Given text =>
☆ ☆ ☆ ☆ ☆

Friday, September 20, 2024  

By Bill DeBaun, Senior Director, Data and Strategic Initiatives

Reading time: Three minutes

The high school class of 2023 enrolled in college at about the same rate as the class of 2022 across various high school income, demographic, and locale categories, and six-year completion rates for the class of 2017 were also largely static relative to 2022. These are two of the big takeaways from the National Student Clearinghouse Research Center’s (NSCRC) latest High School Benchmarks report, the 12th in a series and the best resource available for understanding high school students’ postsecondary outcomes at the national level.

The report’s first fall enrollment data continue to show significant gaps based on high school income and demographics. Students from higher-income high schools enrolled at a rate of 65.1% compared to 52.3% for low-income high schools; these categories are determined based on being on either side of 50% free- or reduced-price lunch eligibility. High-poverty high schools, where 75% or more of students are FRPL-eligible, had a 50.5% enrolment rate compared to 73.3% in low-poverty high schools with less than 25% FRPL eligibility.

Equally troubling, there was a 10-percentage-point gap between schools enrolling 40% or more Black or Latino/a students and those with less than 40% of these students.

 

Using the sample size by high school locale (urban, suburban, rural) and the percentage outcomes, it’s possible to calculate a weighted average for metrics in the report. Overall, I estimate that 60.2% of the class of 2023 had a “first fall” postsecondary enrollment following high school graduation.

More troubling is that just 42.3% of the class of 2017 completed within six years of walking across the graduation stage. This rate isn’t contingent on having ever enrolled; in other words, an estimated 42.3% of all high school graduates completed an associate’s, bachelor’s, or advanced degree within six years of their graduation date.

Another deeply concerning finding from the report is that class of 2022 graduates’ postsecondary enrollments within one year of leaving high school increased across most categories relative to the class of 2021. That’s encouraging for the class of 2022 but continues to show the lagging and pernicious impacts of the COVID-19 pandemic on the class of 2021. Given the still-delayed matriculation this class is experiencing, it’s very possible there will be an educational attainment “donut hole” for these graduates.

Back to the class of 2023’s outcomes, in some ways the mostly static enrollment outcomes aren’t particularly surprising given what we know about Free Application for Federal Student Aid (FAFSA) completion as a bellwether. The chart below shows the June 30 FAFSA completion rate for high school seniors, the year-over-year percent change in FAFSA completion, and the immediate college enrollment rate calculated from the NSCRC’s High School Benchmarks report series. FAFSA and enrollment tend to move together in terms of direction and magnitude, and the class of 2023 follows that pattern.

 

Unfortunately, the 11.6% decline In June 30 FAFSA completions for the class of 2024 portends a significant enrollment drop in the next High School Benchmarks report.

The High School Benchmarks series, as noted, provides a lot of valuable data points. Others valuable for bookmarking include:

  • Immediate, first year, and first two year enrollment
  • First-to-second year persistence
  • Six-year completion rates

These are disaggregated by:

  • High school characteristics: poverty and income levels, minority concentration, and locale
  • College characteristics: four-year vs. two-year, in-state vs. out-of-state, public vs. private

The next NSCRC report to look out for will be released in October. It will offer preliminary data on changes in fall term enrollment relative to last year and offer some insight into the effects of the 2024-25 FAFSA cycle on students’ matriculation patterns.

☆ ☆ ☆ ☆ ☆

Stored data =>
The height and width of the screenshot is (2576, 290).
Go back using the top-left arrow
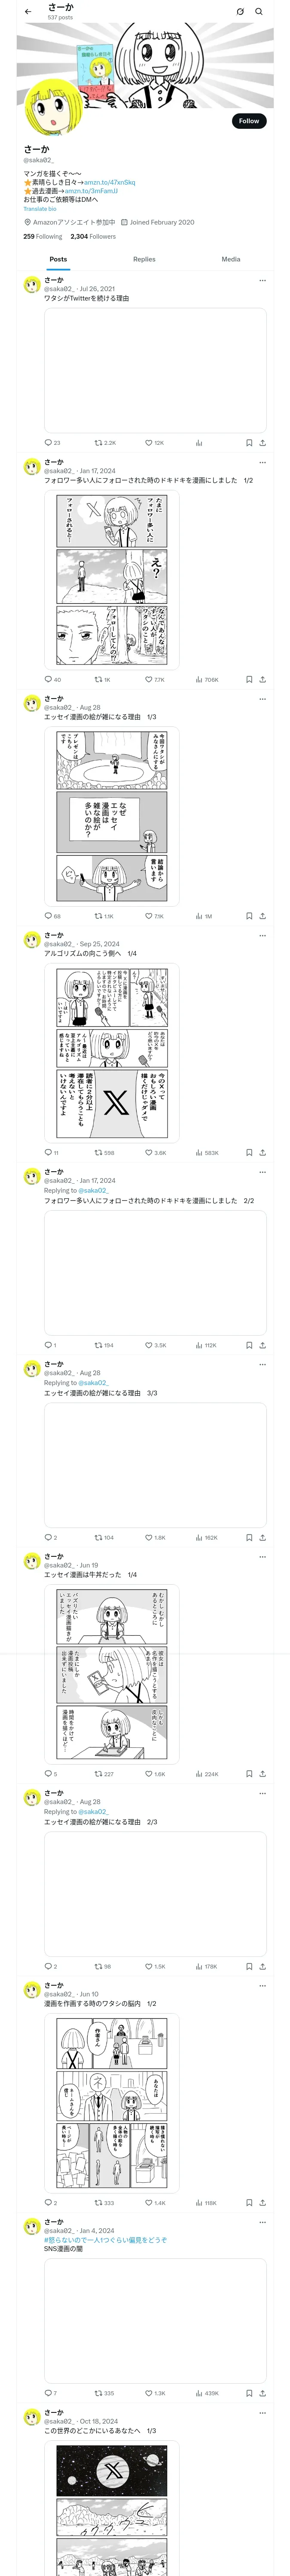coord(28,12)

☆ ☆ ☆ ☆ ☆

Set of tasks =>
1. According to the enrollment article, why does the author expect a significant enrollment drop in the next High School Benchmarks report? Answer in one to three sentences.
2. Please output the passage of the enrollment article starting at "Friday, September 20, 2024" and ending at "the national level.", copied exactly.
The lines have no role here.

Outputs in order =>
1. June 30 FAFSA completions for the class of 2024 declined by 11.6%. FAFSA completion and immediate college enrollment tend to move together in direction and magnitude, so that decline points to a significant enrollment drop.

2.
Friday, September 20, 2024  

By Bill DeBaun, Senior Director, Data and Strategic Initiatives

Reading time: Three minutes

The high school class of 2023 enrolled in college at about the same rate as the class of 2022 across various high school income, demographic, and locale categories, and six-year completion rates for the class of 2017 were also largely static relative to 2022. These are two of the big takeaways from the National Student Clearinghouse Research Center’s (NSCRC) latest High School Benchmarks report, the 12th in a series and the best resource available for understanding high school students’ postsecondary outcomes at the national level.